Top of Available data
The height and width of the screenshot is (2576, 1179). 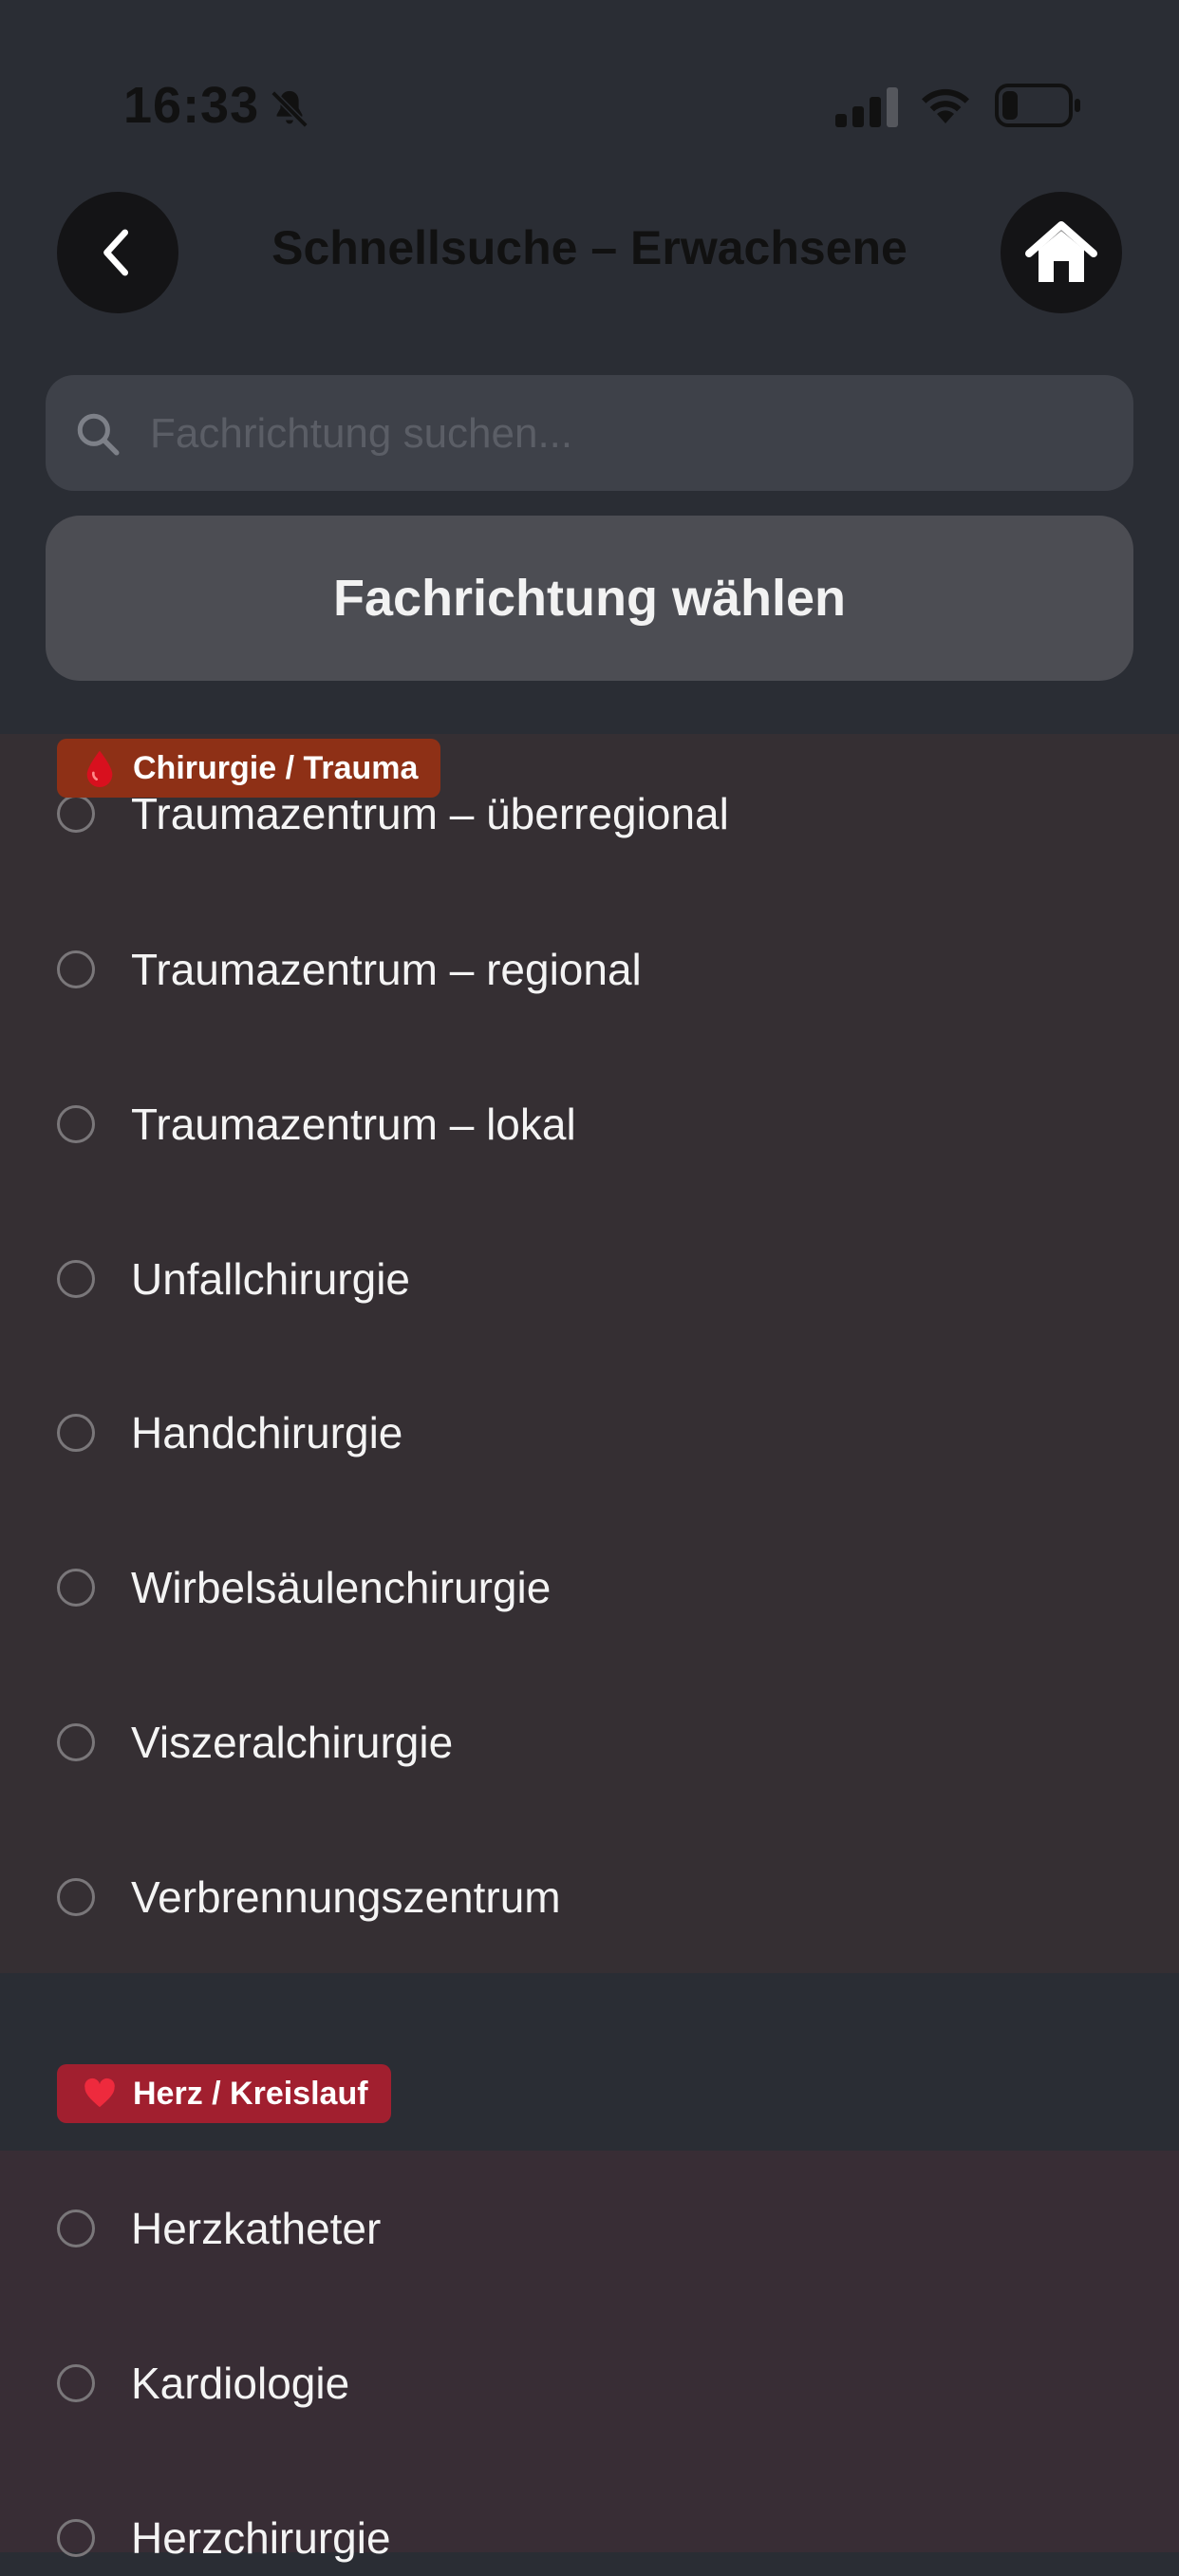 What do you see at coordinates (588, 1588) in the screenshot?
I see `list-item: Wirbelsäulenchirurgie` at bounding box center [588, 1588].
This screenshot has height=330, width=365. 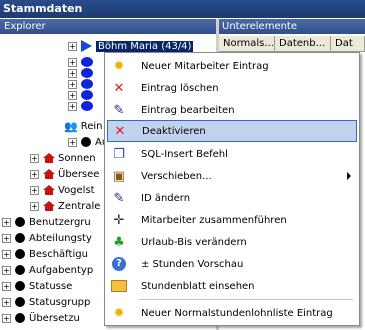 What do you see at coordinates (232, 88) in the screenshot?
I see `menu-item-eintrag-loeschen: ✕ Eintrag löschen` at bounding box center [232, 88].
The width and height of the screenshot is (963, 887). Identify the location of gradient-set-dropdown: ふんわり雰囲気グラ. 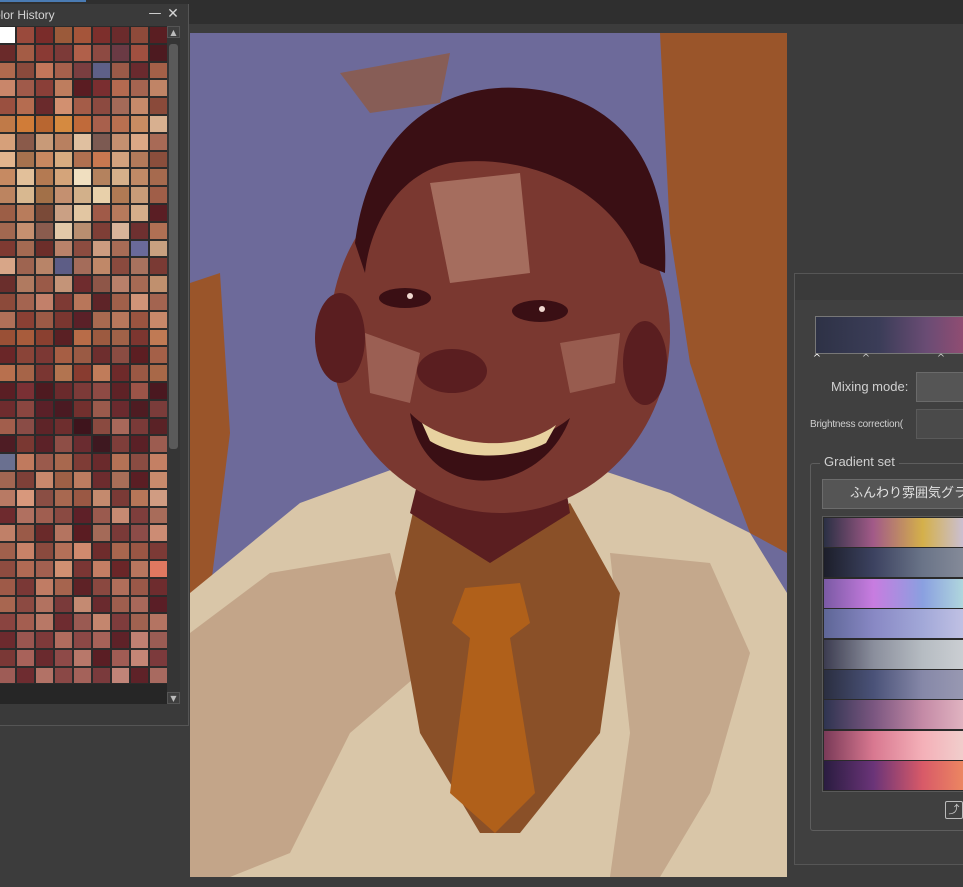
(892, 494).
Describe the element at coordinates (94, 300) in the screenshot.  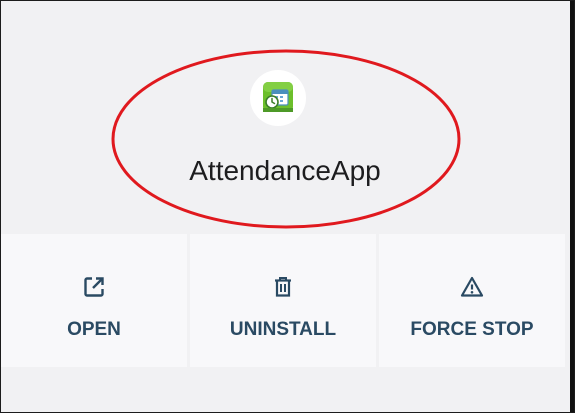
I see `open-button: OPEN` at that location.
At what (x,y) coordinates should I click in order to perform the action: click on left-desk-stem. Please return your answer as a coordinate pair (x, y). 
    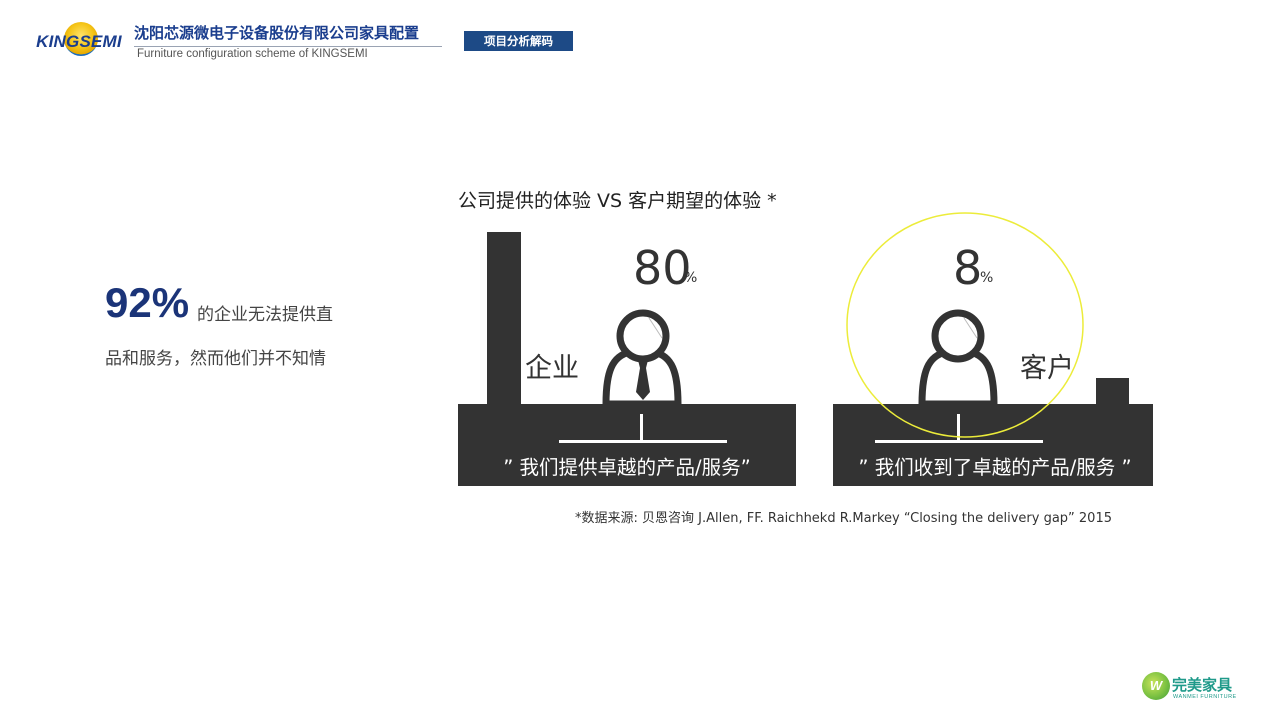
    Looking at the image, I should click on (642, 428).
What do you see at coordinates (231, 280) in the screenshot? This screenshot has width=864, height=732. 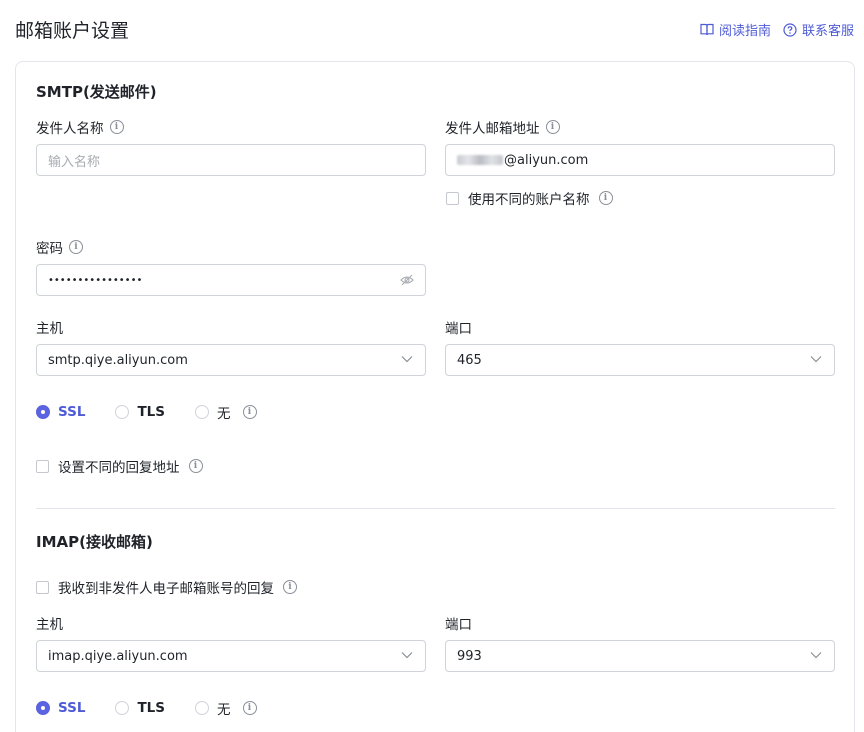 I see `password-input: ••••••••••••••••` at bounding box center [231, 280].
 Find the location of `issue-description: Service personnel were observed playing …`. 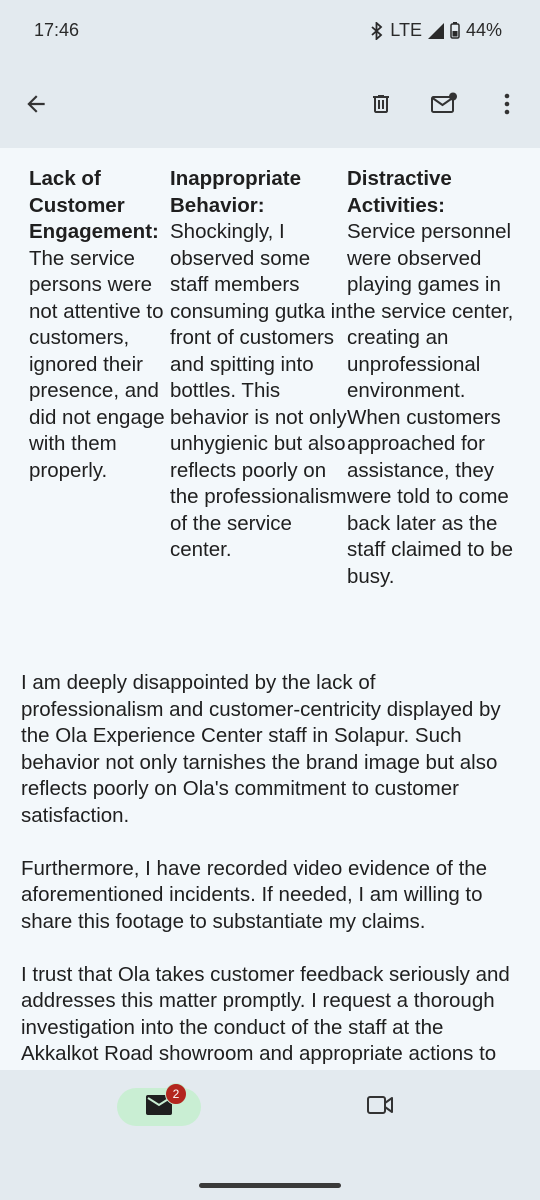

issue-description: Service personnel were observed playing … is located at coordinates (430, 404).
Bottom of Available data
*Task directions*.
Copy the material word for word, from the line with "The width and" up to and including the line with "at that location.", leaving out the pictures.

*Response for this exercise*.
The width and height of the screenshot is (963, 887). Identify the location of gradient-set-dropdown: ふんわり雰囲気グラ. 
(892, 494).
Describe the element at coordinates (94, 300) in the screenshot.  
I see `open-button: OPEN` at that location.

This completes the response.